Amazon SQS transport
com.babelqueue:babelqueue-sqs is an Amazon SQS transport on the Java core. It sends the
canonical envelope as the MessageBody with the
§3 SQS MessageAttributes, and consumes by
routing each message to a handler by URN — so a message it produces is consumed by any
other BabelQueue SDK, and vice-versa.
Install
Maven:
<dependency>
<groupId>com.babelqueue</groupId>
<artifactId>babelqueue-sqs</artifactId>
<version>1.0.0</version>
</dependency>
Gradle:
implementation("com.babelqueue:babelqueue-sqs:1.0.0")
Requirements: Java 17+. It pulls babelqueue-core and the AWS SDK for Java v2
(software.amazon.awssdk:sqs) transitively. You supply the AWS SqsClient (an interface),
so its credentials/region come from your standard AWS configuration chain.
Produce
import com.babelqueue.sqs.SqsPublisher;
import java.util.Map;
import software.amazon.awssdk.services.sqs.SqsClient;
SqsClient sqs = SqsClient.create(); // your AWS config / credentials chain
String url = "https://sqs.eu-central-1.amazonaws.com/123456789012/orders";
String id = SqsPublisher.create(sqs, url)

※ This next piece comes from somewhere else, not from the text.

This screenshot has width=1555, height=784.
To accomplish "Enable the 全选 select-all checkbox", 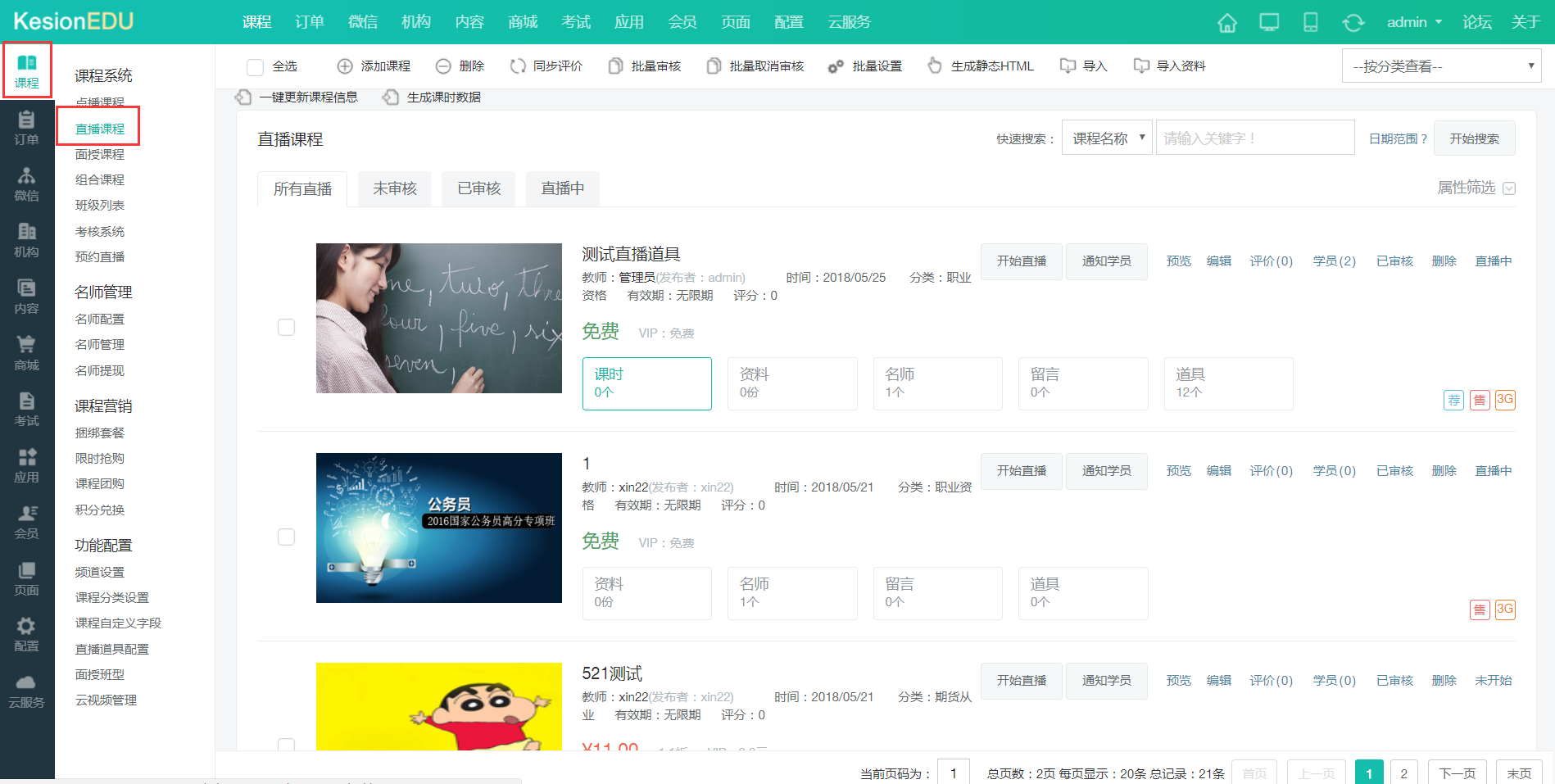I will [x=255, y=66].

.publish("urn:babel:orders:created", Map.of("order_id", 1042L));
publish(urn, data) returns the message meta.id; publish(urn, data, traceId)
continues an existing trace. FIFO queues use the builder:
SqsPublisher.builder(sqs, url).fifo(true).build() (the queue URL must end in .fifo).
Consume
Register handlers by URN; poll() receives one batch, routes each message, and deletes
the ones handled. A throwing handler leaves the message for SQS to redeliver after the
visibility timeout (at-least-once):
import com.babelqueue.sqs.SqsConsumer;
SqsConsumer consumer = SqsConsumer.builder(sqs, url)
.handler("urn:babel:orders:created", (envelope, message) -> {
var orderId = envelope.data().get("order_id");
// ... use envelope.traceId(), envelope.data()
})
.onUnknownUrn((envelope, message) -> { /* no handler for this URN */ })
.onError((error, envelope, message) -> { /* loop never stops */ })
.build();
while (running) {
consumer.poll();
}
attempts is reconciled to ApproximateReceiveCount − 1 for the handler (never lowering
a runtime-incremented count). Point the SqsClient’s endpoint at LocalStack/ElasticMQ for
local testing.
Because the wire format is the canonical envelope, the message a handler receives may have been produced by any BabelQueue SDK.